Magazine Arrived Before Baby

My copy came today. I guess I don’t need to read it cover to cover this month!

Watching Microsoft Bloggers

I guess people are checking out Microsoft Watch. 79 referrals today! I also got a few interesting googles today : “passion technology“, “windows informix online multi-query” (from Germany no less) and my favorite: “activeup crack“. DevHawk is the only site that comes up when google for “activeup crack“. I’m not sure – is that a good thing? 😄

My MSDN Article

Just got a call from my parents – my father’s copy of MSDN Magazine with my article just arrived today. (Yes it’s true, I followed in the “family business” of software development). Mine hasn’t shown up yet nor is it published online yet, but it’s very cool to know it’s on it’s way.
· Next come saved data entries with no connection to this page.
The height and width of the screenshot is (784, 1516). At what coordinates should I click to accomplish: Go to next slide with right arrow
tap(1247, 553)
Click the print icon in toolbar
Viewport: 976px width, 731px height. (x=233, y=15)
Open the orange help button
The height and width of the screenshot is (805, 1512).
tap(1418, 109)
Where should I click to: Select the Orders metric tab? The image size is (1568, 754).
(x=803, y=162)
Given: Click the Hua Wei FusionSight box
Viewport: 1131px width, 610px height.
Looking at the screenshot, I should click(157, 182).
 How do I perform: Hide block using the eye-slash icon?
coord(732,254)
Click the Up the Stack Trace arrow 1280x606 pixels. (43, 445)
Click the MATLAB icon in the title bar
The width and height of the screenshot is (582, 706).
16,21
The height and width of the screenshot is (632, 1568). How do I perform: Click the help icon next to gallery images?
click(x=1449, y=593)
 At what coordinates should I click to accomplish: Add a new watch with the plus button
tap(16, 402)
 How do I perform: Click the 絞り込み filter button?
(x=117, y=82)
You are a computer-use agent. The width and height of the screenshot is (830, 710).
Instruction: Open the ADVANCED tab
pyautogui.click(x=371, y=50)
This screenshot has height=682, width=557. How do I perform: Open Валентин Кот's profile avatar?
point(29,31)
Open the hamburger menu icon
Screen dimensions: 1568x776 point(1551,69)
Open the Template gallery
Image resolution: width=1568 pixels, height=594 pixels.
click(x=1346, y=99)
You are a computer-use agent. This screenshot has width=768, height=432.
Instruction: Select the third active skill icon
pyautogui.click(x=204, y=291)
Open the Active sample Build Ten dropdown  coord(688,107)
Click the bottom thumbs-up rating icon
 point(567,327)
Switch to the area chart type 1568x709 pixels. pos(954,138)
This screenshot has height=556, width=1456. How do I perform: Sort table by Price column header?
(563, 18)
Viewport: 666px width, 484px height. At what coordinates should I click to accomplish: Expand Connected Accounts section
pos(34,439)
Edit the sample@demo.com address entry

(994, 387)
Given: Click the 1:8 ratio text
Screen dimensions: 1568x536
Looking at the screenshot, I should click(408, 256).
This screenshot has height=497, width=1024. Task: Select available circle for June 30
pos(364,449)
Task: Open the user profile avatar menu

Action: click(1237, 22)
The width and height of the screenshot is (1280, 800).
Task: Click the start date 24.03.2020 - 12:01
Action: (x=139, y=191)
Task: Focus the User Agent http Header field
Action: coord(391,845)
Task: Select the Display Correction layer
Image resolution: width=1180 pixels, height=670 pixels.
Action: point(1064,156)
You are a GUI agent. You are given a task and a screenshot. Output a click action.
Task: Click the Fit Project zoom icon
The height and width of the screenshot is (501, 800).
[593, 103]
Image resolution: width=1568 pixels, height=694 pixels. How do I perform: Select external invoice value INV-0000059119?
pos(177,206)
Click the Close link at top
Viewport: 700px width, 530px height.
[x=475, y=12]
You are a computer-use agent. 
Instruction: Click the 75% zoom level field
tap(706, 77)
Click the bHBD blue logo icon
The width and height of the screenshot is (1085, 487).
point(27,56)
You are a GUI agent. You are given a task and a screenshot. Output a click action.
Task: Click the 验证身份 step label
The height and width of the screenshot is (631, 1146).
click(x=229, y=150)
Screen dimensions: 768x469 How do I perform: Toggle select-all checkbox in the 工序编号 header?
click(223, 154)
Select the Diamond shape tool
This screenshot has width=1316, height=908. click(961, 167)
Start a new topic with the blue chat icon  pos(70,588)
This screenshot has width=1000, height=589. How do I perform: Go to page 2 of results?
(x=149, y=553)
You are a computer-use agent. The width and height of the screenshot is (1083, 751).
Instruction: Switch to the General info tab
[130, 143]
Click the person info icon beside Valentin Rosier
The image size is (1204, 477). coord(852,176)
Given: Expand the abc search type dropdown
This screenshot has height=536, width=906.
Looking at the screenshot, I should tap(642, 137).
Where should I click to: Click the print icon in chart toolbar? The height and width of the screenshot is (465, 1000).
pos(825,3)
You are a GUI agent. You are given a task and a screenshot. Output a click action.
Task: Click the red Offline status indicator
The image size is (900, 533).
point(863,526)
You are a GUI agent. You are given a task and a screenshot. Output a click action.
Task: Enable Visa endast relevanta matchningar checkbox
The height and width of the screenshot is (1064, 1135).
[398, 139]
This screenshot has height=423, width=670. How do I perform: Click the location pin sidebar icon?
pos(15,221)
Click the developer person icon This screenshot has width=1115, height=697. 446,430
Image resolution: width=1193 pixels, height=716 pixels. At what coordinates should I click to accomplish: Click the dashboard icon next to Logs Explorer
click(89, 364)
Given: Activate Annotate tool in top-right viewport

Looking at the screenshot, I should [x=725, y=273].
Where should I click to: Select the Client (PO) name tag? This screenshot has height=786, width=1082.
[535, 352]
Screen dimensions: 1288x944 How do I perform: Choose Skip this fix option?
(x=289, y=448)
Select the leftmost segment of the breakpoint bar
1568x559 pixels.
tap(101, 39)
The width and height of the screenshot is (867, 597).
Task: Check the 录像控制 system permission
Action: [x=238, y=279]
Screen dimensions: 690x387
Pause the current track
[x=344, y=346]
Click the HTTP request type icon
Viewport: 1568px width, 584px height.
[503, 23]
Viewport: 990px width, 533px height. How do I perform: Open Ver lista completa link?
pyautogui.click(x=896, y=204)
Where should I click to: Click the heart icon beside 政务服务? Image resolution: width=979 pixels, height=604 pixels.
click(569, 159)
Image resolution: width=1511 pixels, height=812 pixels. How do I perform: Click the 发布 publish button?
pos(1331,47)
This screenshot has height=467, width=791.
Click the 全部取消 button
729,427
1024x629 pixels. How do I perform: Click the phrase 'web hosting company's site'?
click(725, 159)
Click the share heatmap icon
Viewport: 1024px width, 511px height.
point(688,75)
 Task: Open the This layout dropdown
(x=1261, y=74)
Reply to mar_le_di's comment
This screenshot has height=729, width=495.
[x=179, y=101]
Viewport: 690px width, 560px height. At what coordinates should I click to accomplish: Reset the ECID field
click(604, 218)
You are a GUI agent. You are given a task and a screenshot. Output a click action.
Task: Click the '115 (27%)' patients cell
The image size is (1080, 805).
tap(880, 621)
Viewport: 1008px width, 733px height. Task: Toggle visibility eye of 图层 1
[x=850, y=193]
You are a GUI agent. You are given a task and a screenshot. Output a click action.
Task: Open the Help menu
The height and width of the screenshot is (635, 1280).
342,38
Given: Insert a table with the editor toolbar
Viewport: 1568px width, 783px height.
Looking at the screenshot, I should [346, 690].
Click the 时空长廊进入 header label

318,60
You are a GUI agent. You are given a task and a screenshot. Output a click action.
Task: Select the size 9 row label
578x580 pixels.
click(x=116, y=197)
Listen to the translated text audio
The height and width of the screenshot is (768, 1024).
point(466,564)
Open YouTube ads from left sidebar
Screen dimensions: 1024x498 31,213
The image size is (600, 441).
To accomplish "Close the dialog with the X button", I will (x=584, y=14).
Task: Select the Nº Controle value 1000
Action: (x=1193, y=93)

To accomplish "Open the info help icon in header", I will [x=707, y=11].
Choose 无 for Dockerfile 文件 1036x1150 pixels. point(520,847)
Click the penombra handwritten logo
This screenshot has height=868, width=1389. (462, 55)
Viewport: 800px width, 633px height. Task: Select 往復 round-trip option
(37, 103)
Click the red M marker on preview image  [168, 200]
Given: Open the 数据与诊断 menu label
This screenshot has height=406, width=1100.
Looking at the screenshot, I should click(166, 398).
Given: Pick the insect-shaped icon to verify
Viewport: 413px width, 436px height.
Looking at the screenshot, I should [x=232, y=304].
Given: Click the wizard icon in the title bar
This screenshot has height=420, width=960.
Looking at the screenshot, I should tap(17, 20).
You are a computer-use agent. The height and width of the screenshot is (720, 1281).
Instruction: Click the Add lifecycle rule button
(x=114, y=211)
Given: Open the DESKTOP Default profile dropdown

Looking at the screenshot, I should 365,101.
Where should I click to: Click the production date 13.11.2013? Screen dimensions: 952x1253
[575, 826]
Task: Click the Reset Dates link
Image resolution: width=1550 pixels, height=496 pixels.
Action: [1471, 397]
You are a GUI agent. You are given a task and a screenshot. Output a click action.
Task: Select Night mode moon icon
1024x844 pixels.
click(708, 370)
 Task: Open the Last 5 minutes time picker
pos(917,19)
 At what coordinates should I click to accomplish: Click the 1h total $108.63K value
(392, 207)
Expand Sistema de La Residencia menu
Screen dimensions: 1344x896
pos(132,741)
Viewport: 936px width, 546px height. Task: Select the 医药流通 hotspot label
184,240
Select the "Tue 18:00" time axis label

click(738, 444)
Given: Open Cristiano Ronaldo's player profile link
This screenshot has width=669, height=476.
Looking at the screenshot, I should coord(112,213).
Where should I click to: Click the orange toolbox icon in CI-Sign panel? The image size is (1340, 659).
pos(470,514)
Goodbye Stupid TextReplace Utility

As expected, someone pointed out a simple utility to handle my command-line search and replace needs: gsar – General Search And Replace utility. It does what I need it to do quite nicely. It doesn’t allow for regular expression searches, but I don’t need that anyway. So my TextReplace utility is officially scraped. Thanks to Mike Gunderloy @ Larkware (previously RSS subscribed).

Stupid TextReplace Utility

Is there a decent (note, my standards are low) command line text file search & replace utility around? Everything I’ve found is a perl script, requires Ruby or costs money. Not that I can’t afford $25 for a usable utility, but I don’t think $3 / line of code is worth it. I built an ultra-simplistic .NET utility that was 8 lines of code (not including error handling, usage guide and license) that just takes a single file name, search regular expression and replacement text and uses the built in regular expression object to do the replacement.

I expect that someone will point out something ultra-obvious to me, and I’ll send my ultra-simplistic code to the recycle bin. If not, I’ll post the 8 lines of code (plus the error handling, usage guide and license).